Hace unos días, en mi cumpleaños, mi mujer me regalo un cupón válido por una semana de entrenamiento personal en un buen gimnasio local. Independientemente de que yo esté en excelente forma, pensé que era una buena idea para intentar detener ese proceso de «barriguita» que a todos nos ataca, y más a los que nos gusta la cerveza. Llamé al gimnasio e hice mi reserva con una personal trainner llamada Nadia, quien se auto-describió como una Instructora de Aeróbic de 26 años, modelo de trajes de baño y ropa deportiva.

Y al gimnasio me recomendó que llevara un cuaderno para ir documentando mi progreso. Hoy se lo transcribo aquí:

Lunes: Empecé mi día a las 6:00 de la mañana.
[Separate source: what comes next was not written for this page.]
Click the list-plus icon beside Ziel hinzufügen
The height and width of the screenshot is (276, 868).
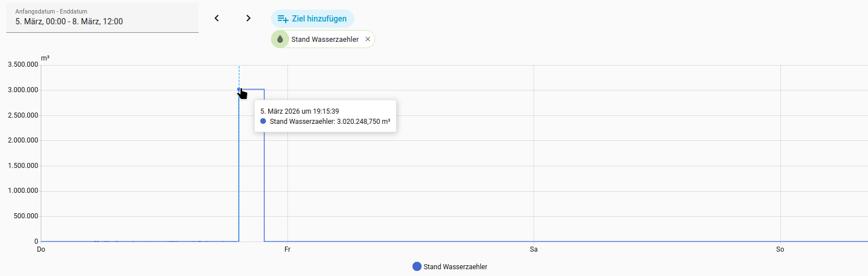[x=283, y=19]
Bastante difícil levantarse de la cama a esa hora pero todo cambió cuando llegué al gimnasio y vi que Nadia estaba esperándome.

Parecía un diosa griega: rubia, ojos azules y una gran sonrisa, con unos labios carnosos y espectaculares. Nadia me enseñó las instalaciones, me mostró los aparatos y me tomó el pulso después de 5 minutos en la bicicleta fija. Se alarmó de que mi pulso estuviera tan acelerado pero yo lo atribuí a ella, vestida con su malla de lycra que parecía su propia piel, a que estaba muy cerca de mí... Disfruté bastante viéndola dar su clase de aeróbic, después de terminar mi inspirador día de ejercicio. Nadia me estaba motivando cuando hacia yo mis flexiones, a pesar de que ya me dolía la barriga de tanto meterla para adentro, cada vez que Nadia pasaba junto a mí...

Martes: Me tomé dos jarras de café, pero finalmente logré salir de la puerta de mi casa. Nadia hizo que me recostara boca arriba, me puso a levantar una pesada barra de metal y después se atrevió a ponerle ¡pesas! Mis piernas estaban un poco debilitadas por la cinta pero logré completar !UN KILÓMETRO COMPLETOOOOOOOO!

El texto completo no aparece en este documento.